But while such debates address plays, music and dance, never are they so fierce than with the visual arts and modern art in particular. It started arguably in 1917 with Marcel Duchamp's "Fountain", in reality a urinal. Duchamp said his intent with the piece was to shift the focus of art from physical craft to intellectual interpretation. It continued through the cubism of Picasso to Damien Hirst's shark, Martin Creed's flickering light bulb and Tracey Emin's bed.

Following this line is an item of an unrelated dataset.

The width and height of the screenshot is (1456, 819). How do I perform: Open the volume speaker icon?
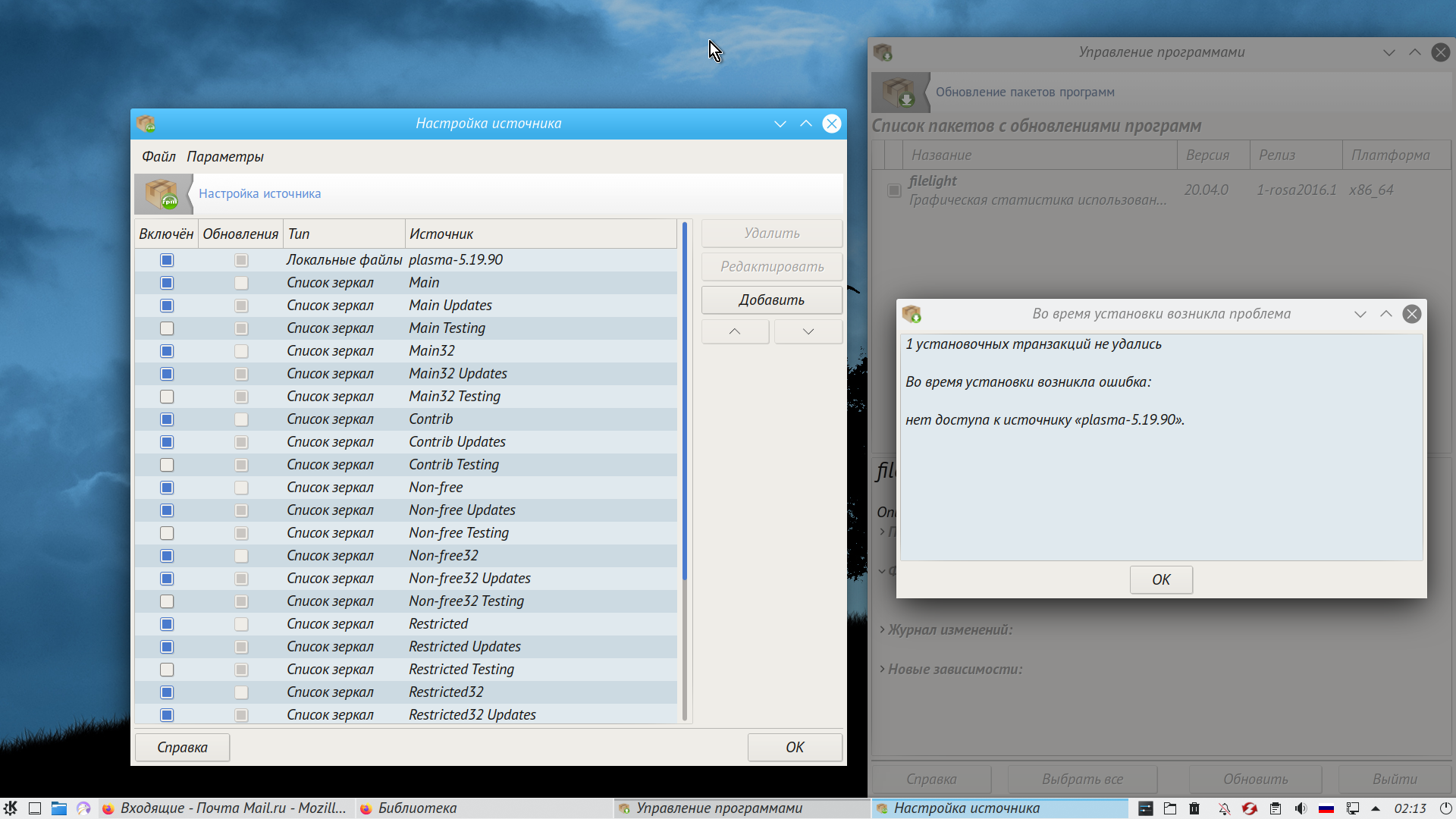pos(1301,808)
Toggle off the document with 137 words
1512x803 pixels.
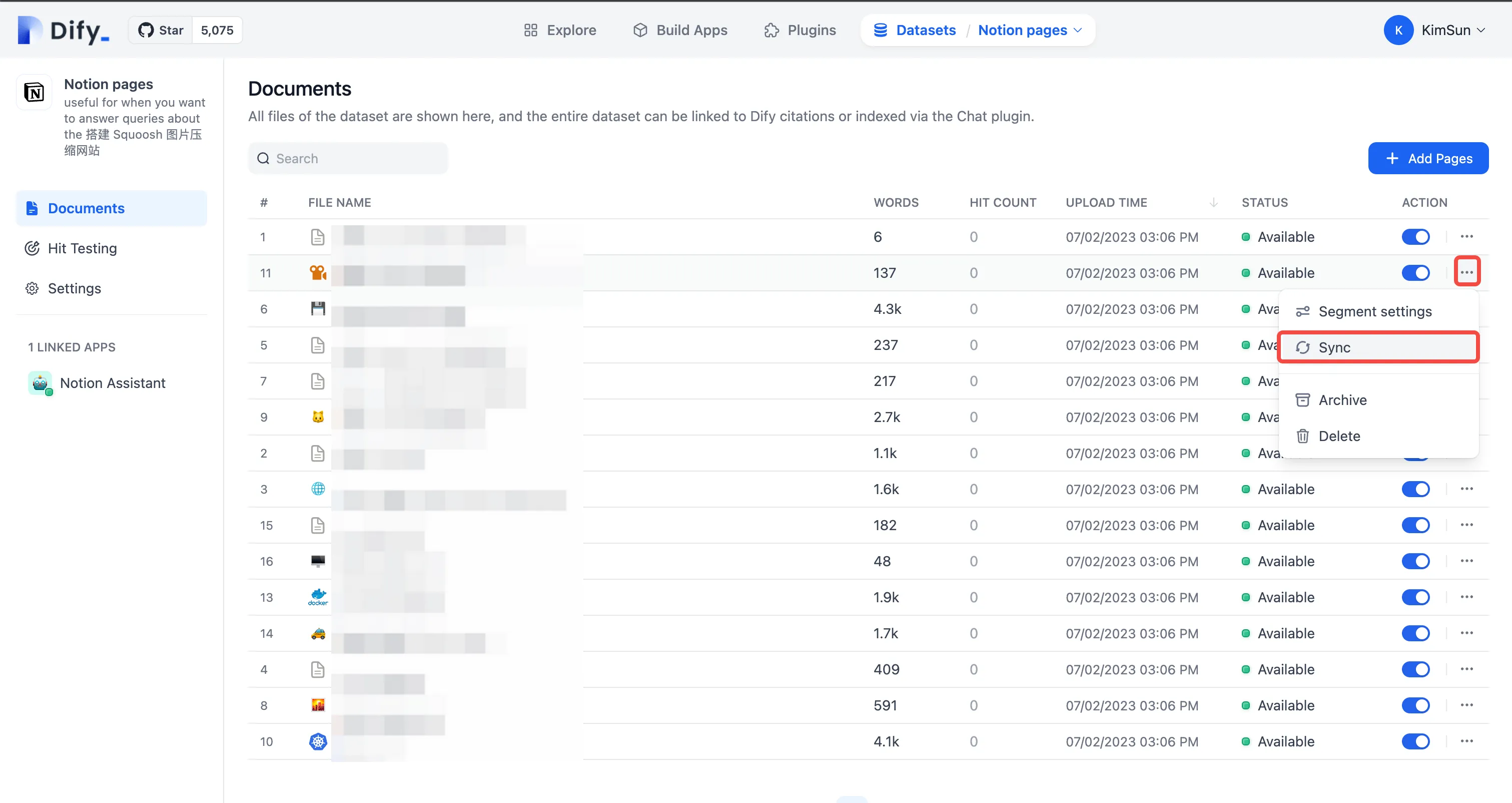tap(1415, 272)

The conceptualism of the last 20 years, venerated in successive Turner Prize exhibitions, has ensured the debate Duchamp started never really ended. Duchamp's argument was that it is no longer just the craftsmanship but how we interpret a work and how we are inspired by it, whether it uplifts the soul or gives us insights into ourselves and the world. Fellow Dadaists stressed that it was irrelevant whether or not Duchamp made his "fountain". He "chose" it and under a new title and point of view created "a new thought" for that object.

The court case in France gives reason to pause for even the most liberal of art lovers. They turn the Dadaist definition of art on its head. They shift the focus back, as all copyists do, from intellectual interpretation to physical craft.

The skill of copying a work is certainly a craft. But it does not help us to see the word differently, it does not affect the soul, it does not help us to know ourselves better. We can admire its proficiency but it is not art, because it lacks the two essential ingredients: originality and imagination.

And yet, some might argue, what can be more original than creating a new school of sculpture by mischief; what can be more imaginative than devising a way to fool art dealers, critics and the public.

So let's add to the many definitions of art the essential caveat that while springing from the imagination, true art must spring from the artist's own imagination, not someone else's.